Dead cells generally have high mitochondrial or ribosomal protein content. Using SCHNAPPs those can be identified before and after removing of such genes from the data set.
The regular expression in the image above is used to count UMIs in the original non-normalized data before any filters are applied. Then we have this count for the cells that have not been removed and can use this in a 2D plot:
Here, we show the UMI count on the x-axis and the before filter on the y-axis. We also devide the UMI count by the before filter column, which emphasises the effect and allows us to clearly identify dying cells.
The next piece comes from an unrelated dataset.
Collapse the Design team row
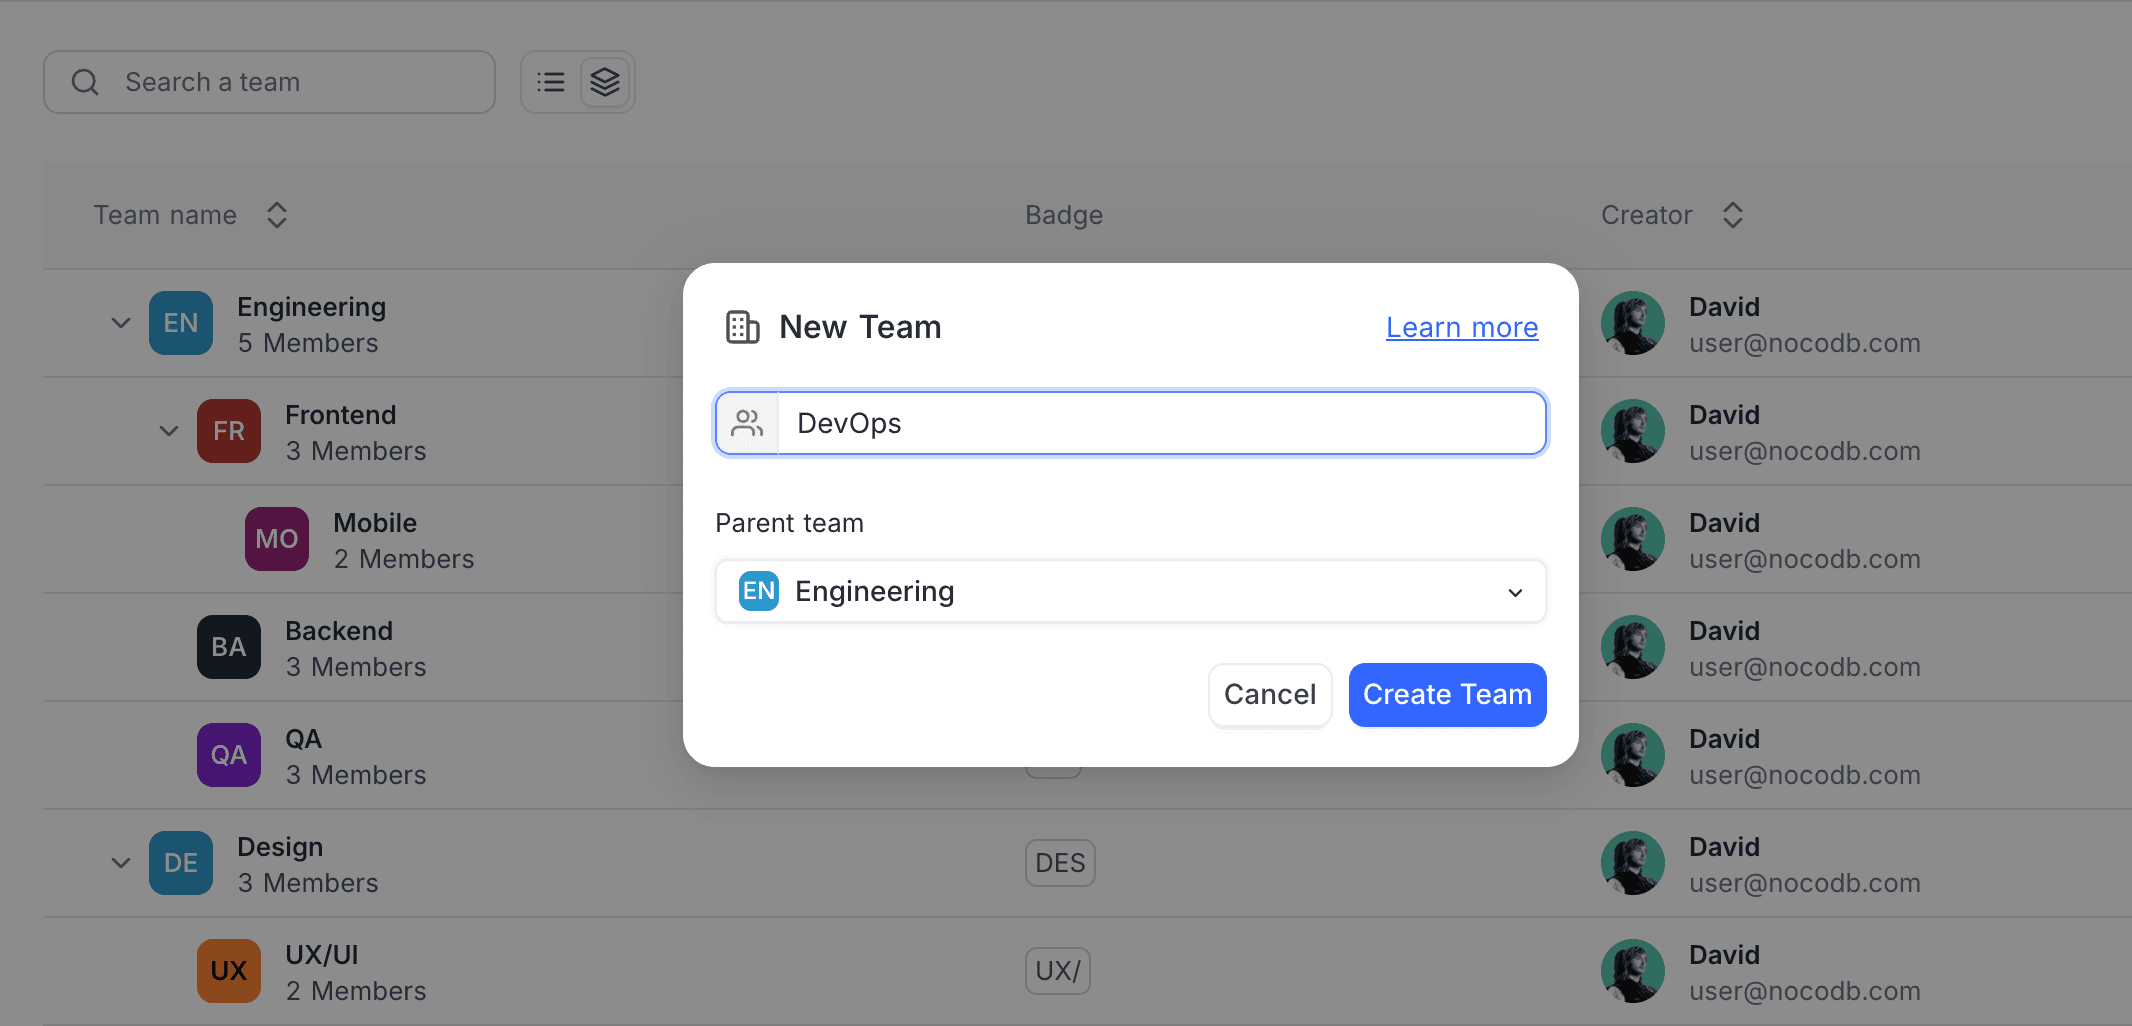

In this case the dying cells fall into clusters 1, 2, and 3. So we can select those clusters and copy/paste the cells in the “cells to be removed field”.
Don’t forget to click on apply changes!
The cells in the violin plot are not selectable (for the moment). In order to identify those cells one has to use the 2D plotting function, preferably under Co-expression - Selected
Yes, additional annotations can be introduced either directly into a SingleCellExperiment object that is loaded in the app as colData, or using a CSV file with corresponding information.
Use
colData(scEx) <- myAdditionalInformation
to set the relevant information.
Once you have identified the gene names you want to use, this list of genes can be used under Parameters - Normalization - gene_norm:
You can get this list by temporarily setting the regular expression for selection of genes to be removed. Then click apply changes.
Then, in the lower area of the same screen the genes that have been removed are shown:
Gene/UMI expression can be visualized in different plots:
The figure below shows the combined expression of marker genes for B and T cells in an PBMC experiment. MS4A1 is an mRNA marker for B-cells, whereas cd8a is expressed in T-cells. Note that the first gene name is “B-cells”. This will allow you to annotate the selection. It will give rise to a warning, but that will disappear after a few seconds.
Please set the speed of the video to your liking. It be too fast… ;)
Using the 2D plot, select tsne1 and tsne2. Using the mouse select the cells of interest. Check “more options”, then check “show cell names”.
Gene/UMI expression can be visualized in different plots:
The panel plot gives an overview which cells express different genes projected in 2 dimensions. The dimensions can be chosen freely. This allows for a general overview of the regions in the PCA/tSNE/UMAP space where differences are expressed. It can be difficult to compare the expression of individual cells.
Using 2D plots, the parameters UmiCountPerGenes and UmiCountPerGenes2 allow plotting the expression of one or more genes (i.e. the sum of all UMIs) that are set with these variables. These two parameters can be found under X/Y when selecting the projections to be used for the X/Y axes. With these parameters, the expression of two sets of genes can be compared and the information of individual cells can be retained. Zooming and coloring allows drilling down and identifying individual cells. Using “more options” these can then be annotated. Following such annotation, this information can be used in other plots as a projection. Those projections are currently binary, i.e. have the values False and True or 0 and 1, indicating if a cell belongs to a group or not.
Analysis can be narrowed to a selection of cells copying cell names in the tab “Cell selection - Cells to keep, remove others”. The number of cells will be updated in the summary statistics on the sidebar and clicking on “apply changes” will apply cell selection.
Contributions for trajectory inference already available are SCORPIUS, ElPiGraph.R, and DCA (see GitHub)[https://github.com/baj12/SCHNAPPsContributions]
The software architecture of the application makes it easy for the bioinformatician to integrate new visualizations and analyses. Please see https://github.com/baj12/SCHNAPPsContributions
Patience, please. There are quite a few occasions when the user has to wait. Specifically, when opening the app on a fresh start. There are some 100 packages or so to be loaded. This takes time.
Other places that take long waiting times are after loading data (then most calculations will be initialized), changing the parameters for normalization, PCA, … (everything that touches the normalized data and projections).
UMAP is notoriously slow, that is why there is to check box to activate it.
Please see if the processors on your computer related to R are active, this usually means that you should wait.
There is no clean way stopping a running task other than killing it.
Reports take even longer. Wait times of an hour or more are not uncommon. Then after a screen for saving the file appears and Ok is pressed the same time will be used again to redo the report. I haven’t found a way yet to overcome this. Any ideas are welcome.